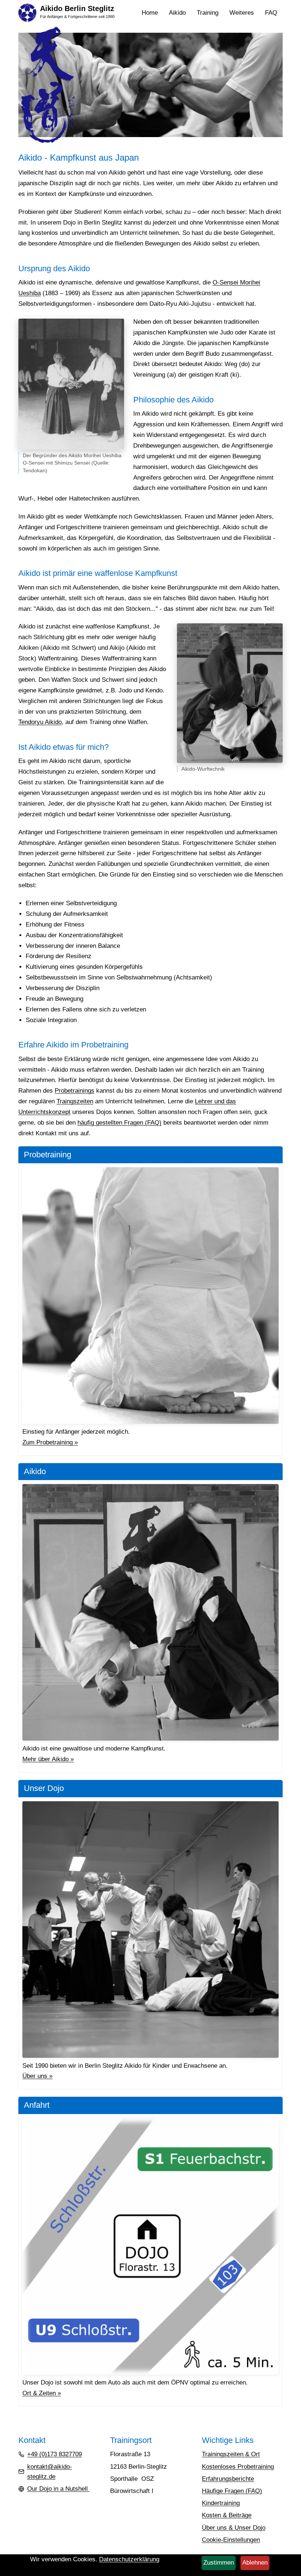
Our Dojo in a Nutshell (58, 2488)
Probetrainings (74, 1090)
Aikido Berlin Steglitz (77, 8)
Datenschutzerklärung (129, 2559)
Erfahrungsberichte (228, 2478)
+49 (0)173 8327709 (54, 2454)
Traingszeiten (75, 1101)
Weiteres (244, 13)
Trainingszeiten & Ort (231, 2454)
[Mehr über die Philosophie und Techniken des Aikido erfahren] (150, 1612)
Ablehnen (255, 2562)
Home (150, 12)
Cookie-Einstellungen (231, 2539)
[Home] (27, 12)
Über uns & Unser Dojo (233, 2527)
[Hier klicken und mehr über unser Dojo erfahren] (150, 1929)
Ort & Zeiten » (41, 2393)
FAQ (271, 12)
* * *
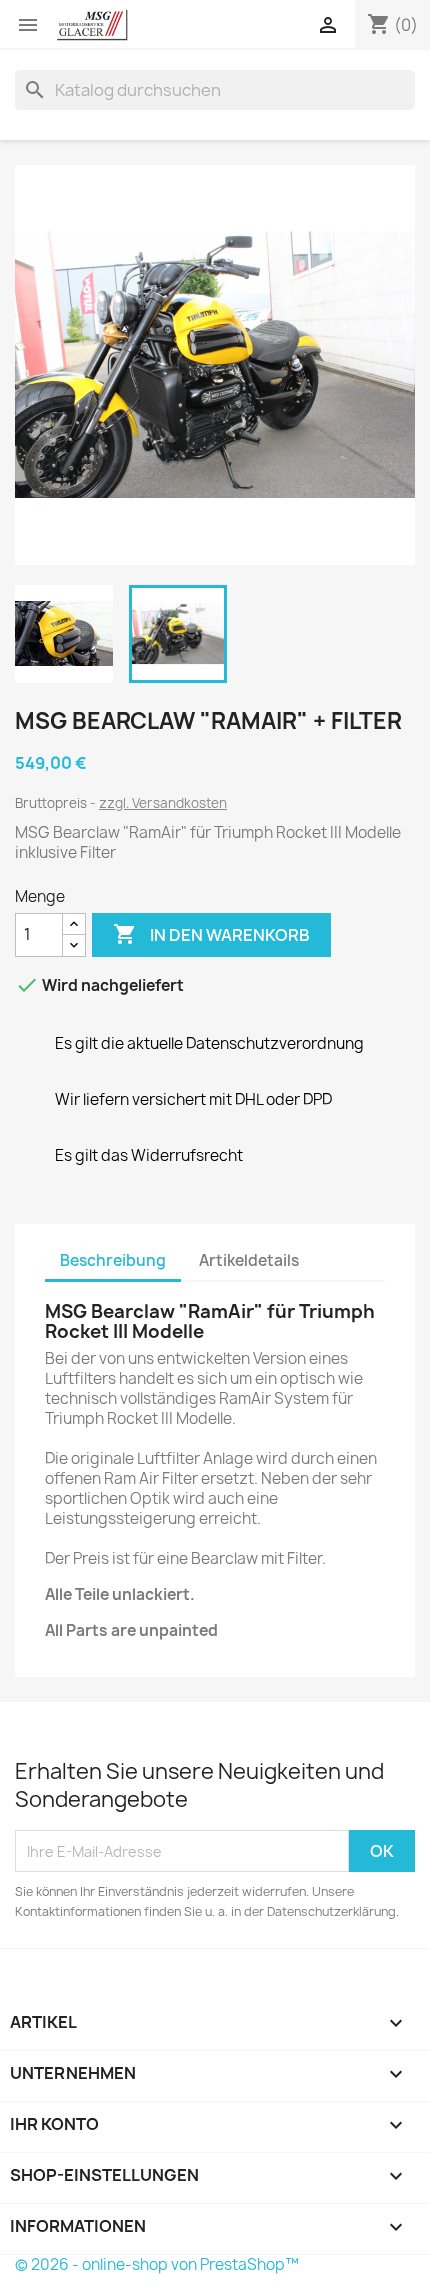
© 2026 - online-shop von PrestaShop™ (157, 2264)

- [TASK DESCRIPTION] Look above for the line containing "Probetrainings (74, 1090)" and the line containing "FAQ (271, 12)". Transcribe both, with the lines between them, exactly.

- [ANSWER TO THE EXERCISE]
Probetrainings (74, 1090)
Aikido Berlin Steglitz (77, 8)
Datenschutzerklärung (129, 2559)
Erfahrungsberichte (228, 2478)
+49 (0)173 8327709 (54, 2454)
Traingszeiten (75, 1101)
Weiteres (244, 13)
Trainingszeiten & Ort (231, 2454)
[Mehr über die Philosophie und Techniken des Aikido erfahren] (150, 1612)
Ablehnen (255, 2562)
Home (150, 12)
Cookie-Einstellungen (231, 2539)
[Home] (27, 12)
Über uns & Unser Dojo (233, 2527)
[Hier klicken und mehr über unser Dojo erfahren] (150, 1929)
Ort & Zeiten » (41, 2393)
FAQ (271, 12)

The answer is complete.